[TASK DETAILS]:
Lines in the data below that contain the word "arrow" are to be copied.

[MATERIAL FOR THE TASK]:
################
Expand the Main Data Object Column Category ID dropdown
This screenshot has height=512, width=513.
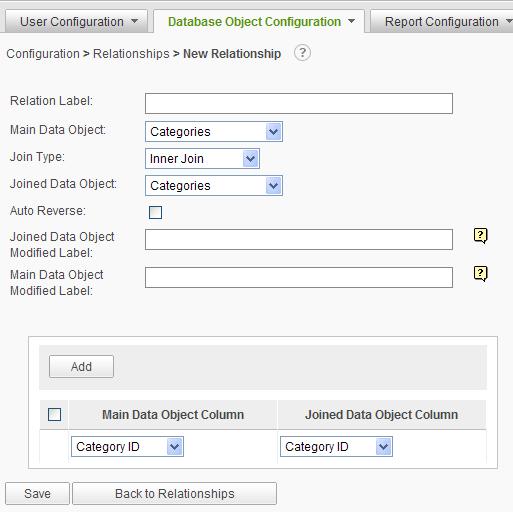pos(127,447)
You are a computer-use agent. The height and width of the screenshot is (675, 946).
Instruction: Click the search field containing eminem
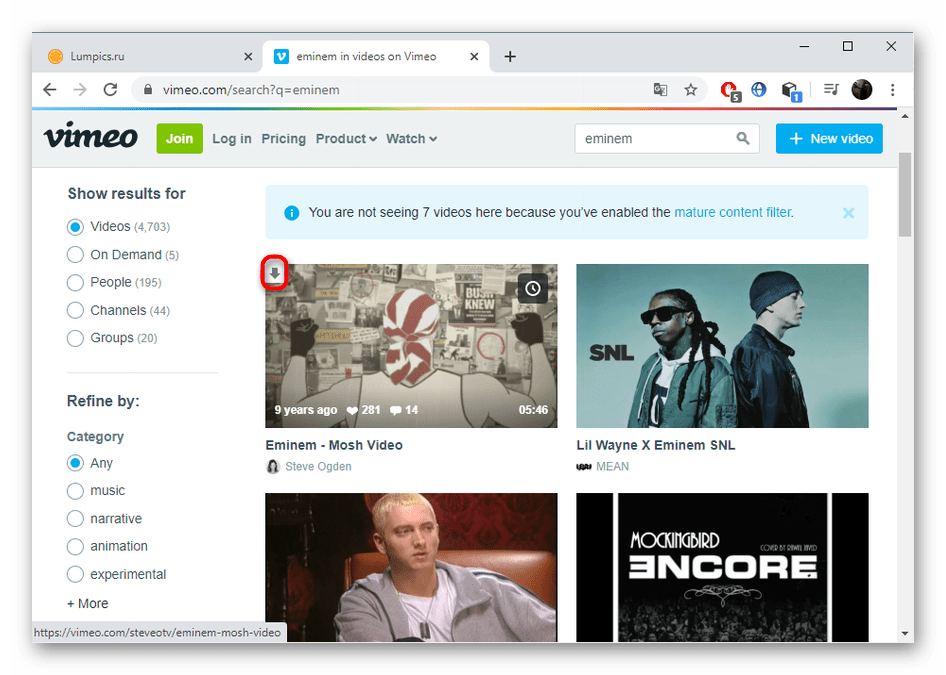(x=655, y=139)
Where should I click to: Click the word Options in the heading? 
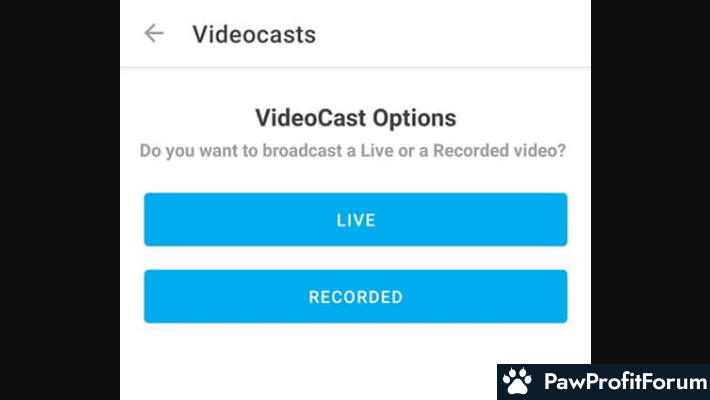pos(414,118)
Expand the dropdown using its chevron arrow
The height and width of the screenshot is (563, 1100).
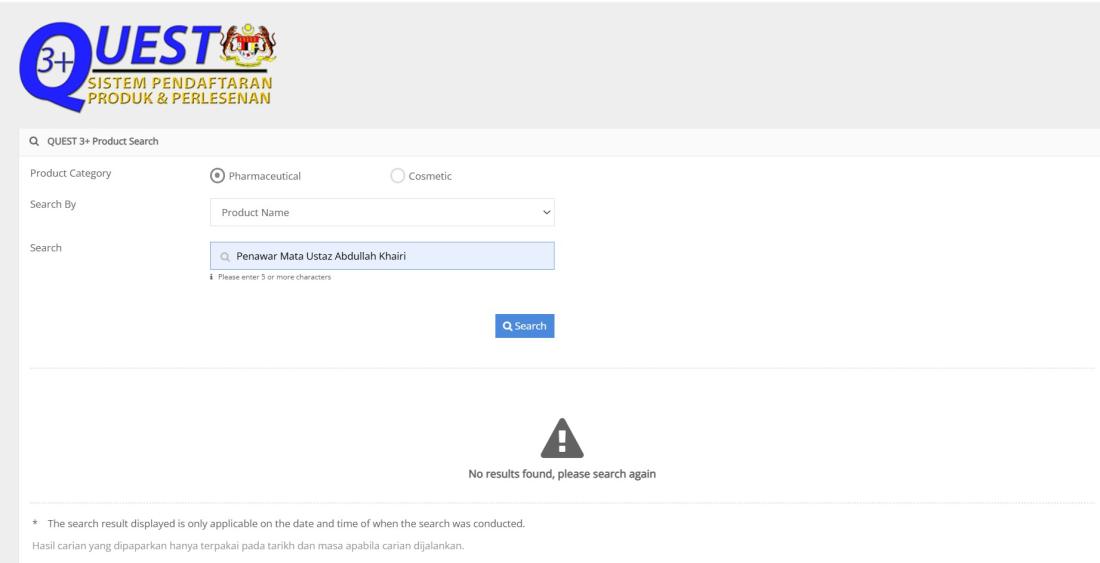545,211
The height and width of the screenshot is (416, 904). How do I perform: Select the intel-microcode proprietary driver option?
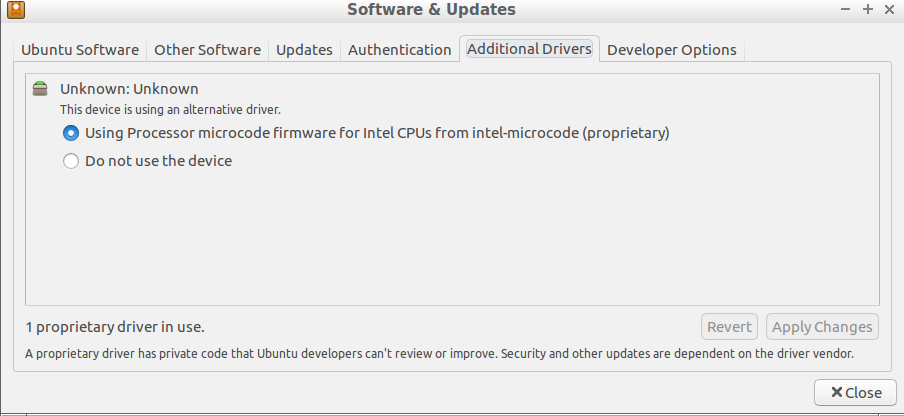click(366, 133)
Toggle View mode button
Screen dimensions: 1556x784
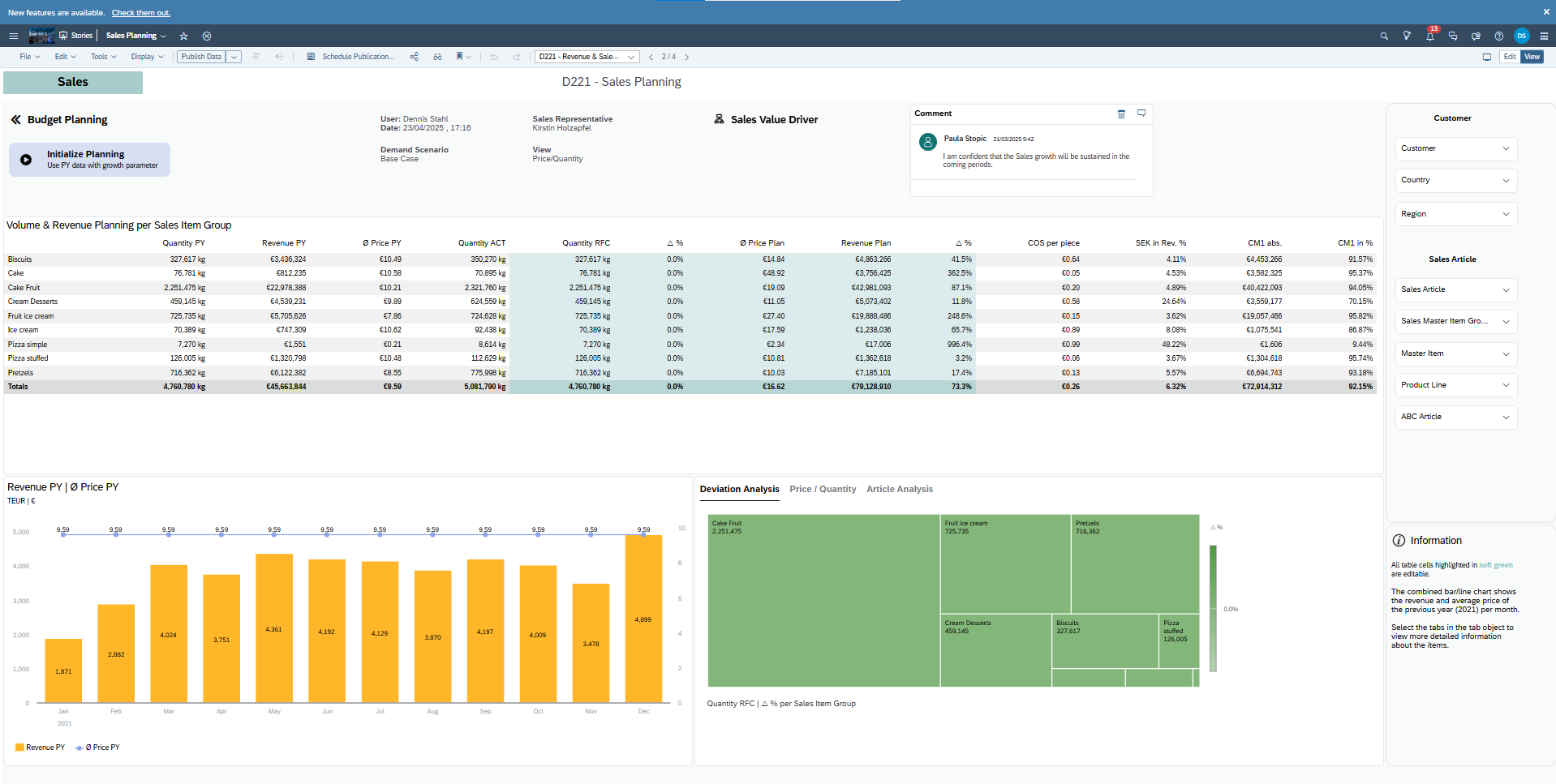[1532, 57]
################
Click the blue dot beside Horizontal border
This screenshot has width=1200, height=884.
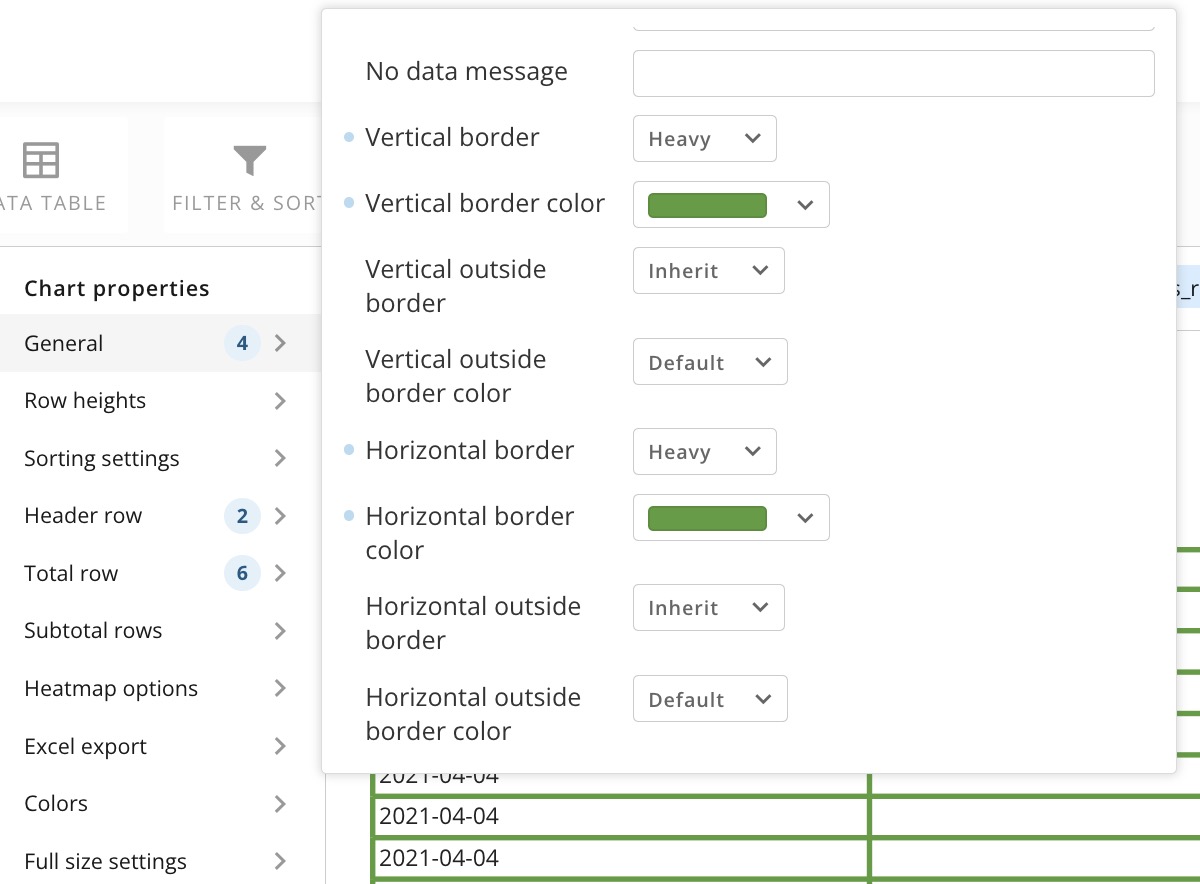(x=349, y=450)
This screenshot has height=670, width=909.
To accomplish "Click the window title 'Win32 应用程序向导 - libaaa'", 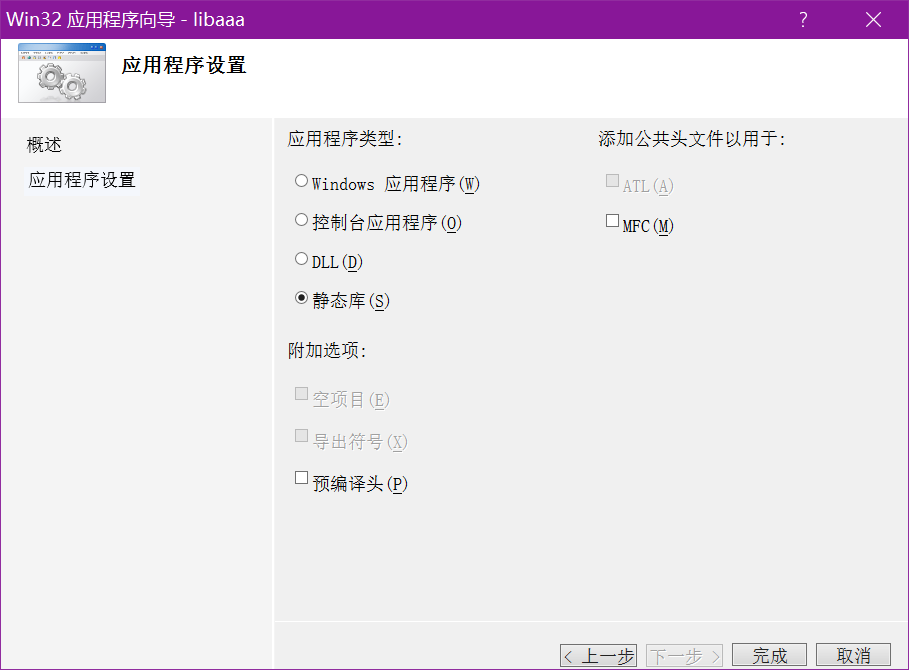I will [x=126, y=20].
################
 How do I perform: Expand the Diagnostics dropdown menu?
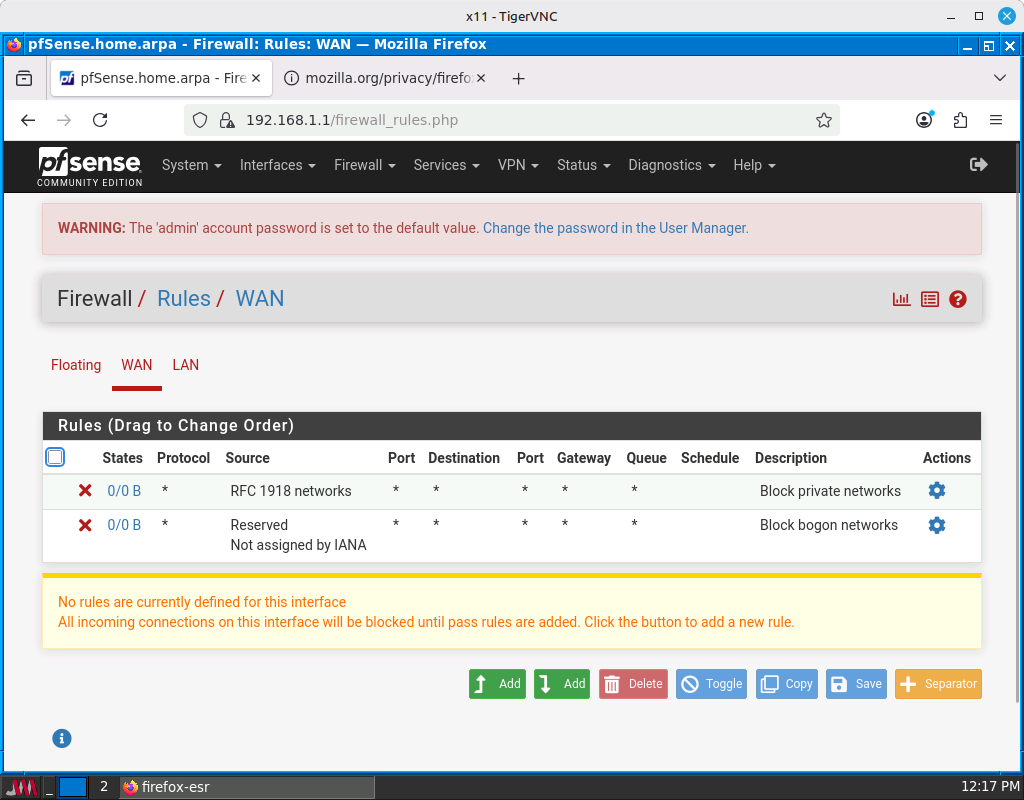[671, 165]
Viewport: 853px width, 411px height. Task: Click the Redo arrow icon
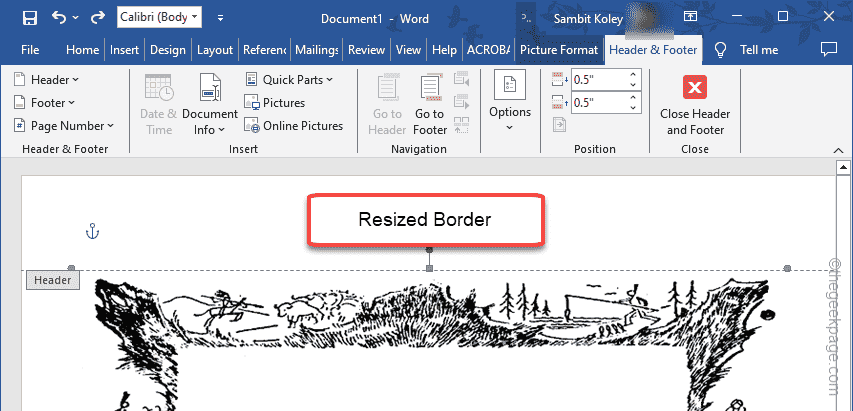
################
[RESULT OF THE EXERCISE]:
Expand the dropdown using its chevron arrow
Viewport: 853px width, 411px height. Task: Click the Redo arrow icon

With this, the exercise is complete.